Luca Campedelli, presidente del Chievo Verona (foto LaPresse)

Così il Chievo Verona si difende dalle accuse di plusvalenze fittizie

Mariarosaria Marchesano

Il presidente Campedelli risponde alla procura sportiva: si tratta di un mero errore di calcolo

Il processo per le plusvalenze fittizie del Chievo Verona avrà inizio il 12 settembre a Roma davanti al Tribunale federale nazionale, ma la verifica dei conti che ha portato la procura a mettere sotto accusa il club gialloblu di Luca Campedelli è “errata dal punto vista tecnico e bilancistico”. A tentare di ribaltare completamente la tesi dei giudici federali ci provano due nomi altisonanti della consulenza aziendale, Angelo Provasoli, ex Rettore della Bocconi, e Pietro Mazzola, anche lui bocconiano e specializzato in materia contabile.
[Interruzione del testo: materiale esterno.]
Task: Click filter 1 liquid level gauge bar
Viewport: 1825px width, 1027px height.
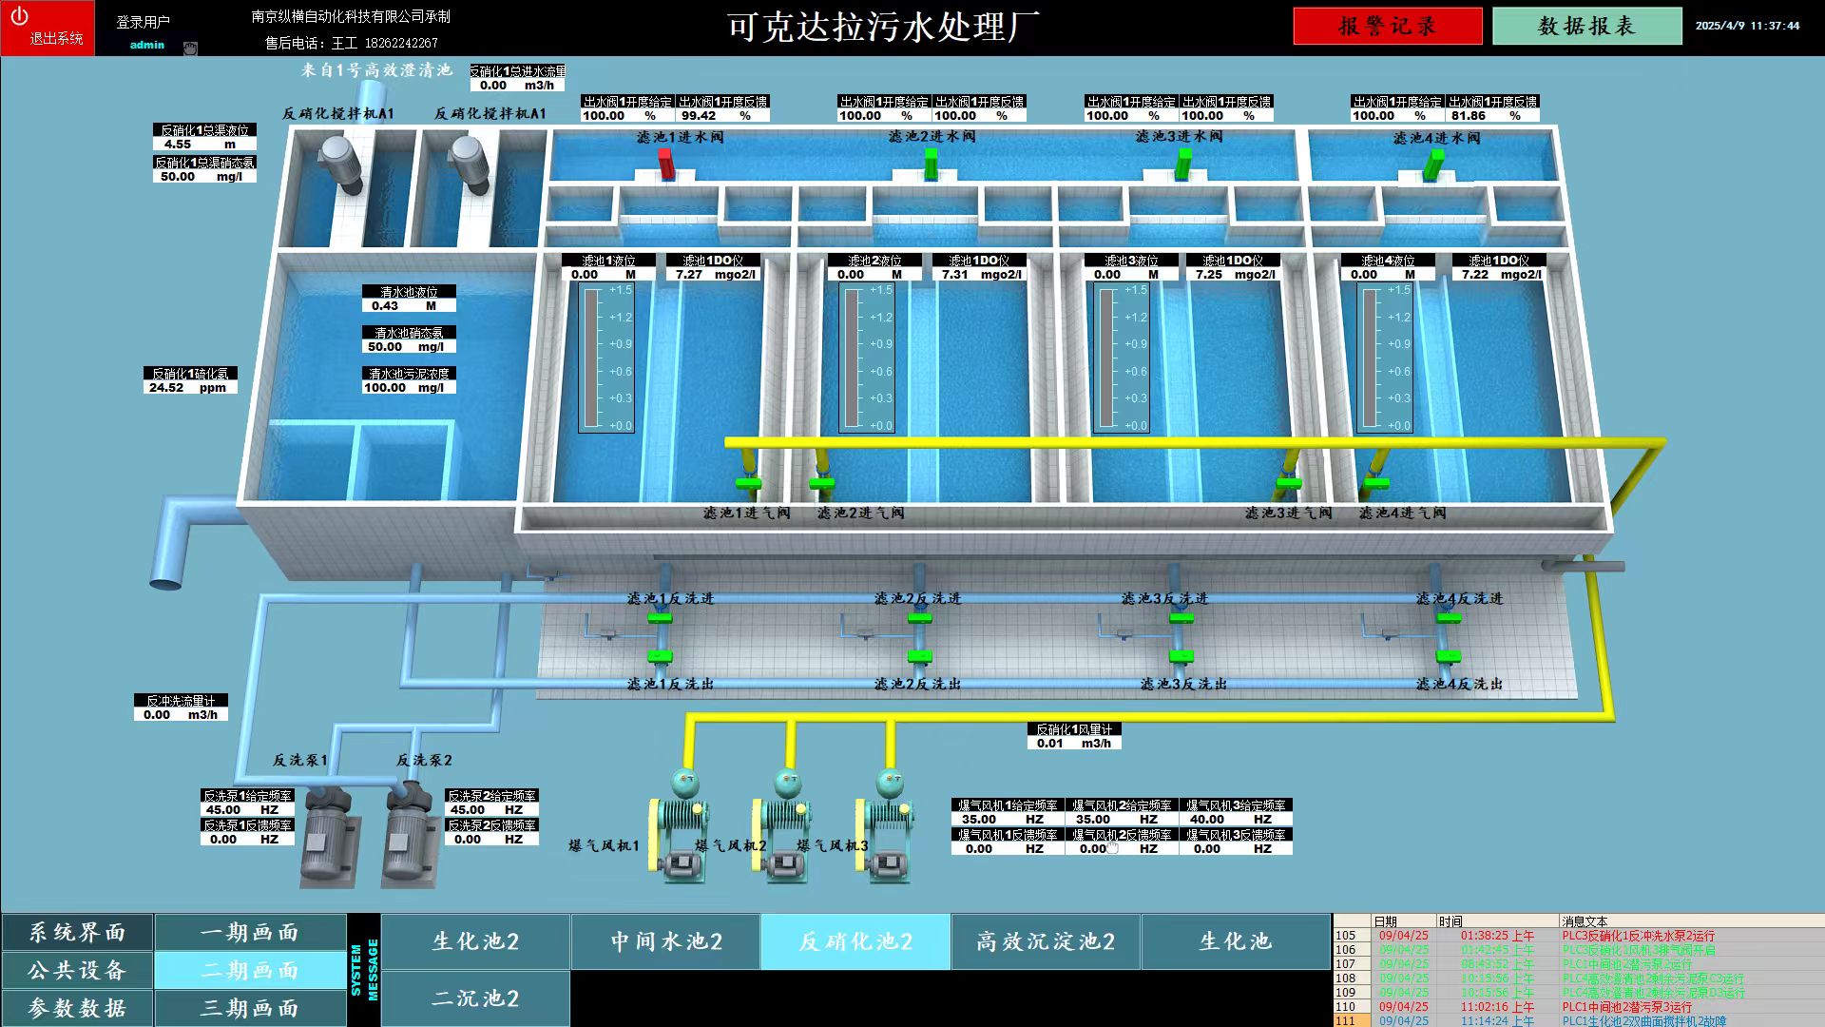Action: click(591, 358)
Due accademici voluti proprio da Campedelli per dimostrare l'estraneità del Chievo (che intanto è stato autorizzato dalla Covisoc a disputare il campionato di serie A) ai fatti contestati che risalgono al periodo che va dal 30 giugno 2014 al 31 dicembre 2017.

 

Durante quest'arco di tempo, secondo la procura, la società sportiva avrebbe gonfiato i valori di alcuni calciatori oggetto di compravendita tra Chievo e Cesena. Il caso, scoppiato prima dell'estate, ha provocato un piccolo terremoto nel mondo del calcio che non è nuovo a questo genere di pratiche. Ma il Chievo non ci sta e Provasoli e Mazzola non solo hanno accettato l'incarico, ma hanno firmato una relazione di dodici pagine nella quale dimostrano come alla base delle accuse ci sia un mero errore di calcolo da parte dei consulenti della procura.

 

In pratica, il metodo impiegato per provare le plusvalenze fittizie porta a considerare doppio il beneficio per la società e di conseguenza a sovrastimare il patrimonio netto. Nell'udienza del 12 settembre, la difesa dichiarerà che dalla contro-verifica dei conti “è emerso l'importo di 23,85 milioni come la somma degli errori commessi dalla procura”. Dunque, le plusvalenze fittizie che erano emerse per un importo analogo non esisterebbero. Vedremo in che modo i rappresentanti della procura controbatteranno, anche perché quello che viene loro contestato dai due professori è la mancata conoscenza della partita doppia, cioè la base di ogni studio di ragioneria.